**Goal:** Can you swap "Walk-In Closet" for "Dressing Room" everywhere it occurs in the records and write them out again, leaving everything else untouched?
** start of Dataset excerpts **
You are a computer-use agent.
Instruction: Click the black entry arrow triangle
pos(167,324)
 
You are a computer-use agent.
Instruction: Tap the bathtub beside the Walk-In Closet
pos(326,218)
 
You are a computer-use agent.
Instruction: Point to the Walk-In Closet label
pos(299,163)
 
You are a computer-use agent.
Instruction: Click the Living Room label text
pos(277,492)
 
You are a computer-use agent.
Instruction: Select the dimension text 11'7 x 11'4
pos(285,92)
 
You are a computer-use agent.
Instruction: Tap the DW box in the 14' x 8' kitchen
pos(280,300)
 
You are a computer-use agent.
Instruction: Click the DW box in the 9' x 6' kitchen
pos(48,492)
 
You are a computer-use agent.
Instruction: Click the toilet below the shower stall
** end of Dataset excerpts **
**Response below:**
You are a computer-use agent.
Instruction: Click the black entry arrow triangle
pos(167,324)
 
You are a computer-use agent.
Instruction: Tap the bathtub beside the Dressing Room
pos(326,218)
 
You are a computer-use agent.
Instruction: Point to the Dressing Room label
pos(299,163)
 
You are a computer-use agent.
Instruction: Click the Living Room label text
pos(277,492)
 
You are a computer-use agent.
Instruction: Select the dimension text 11'7 x 11'4
pos(285,92)
 
You are a computer-use agent.
Instruction: Tap the DW box in the 14' x 8' kitchen
pos(280,300)
 
You are a computer-use agent.
Instruction: Click the DW box in the 9' x 6' kitchen
pos(48,492)
 
You are a computer-use agent.
Instruction: Click the toilet below the shower stall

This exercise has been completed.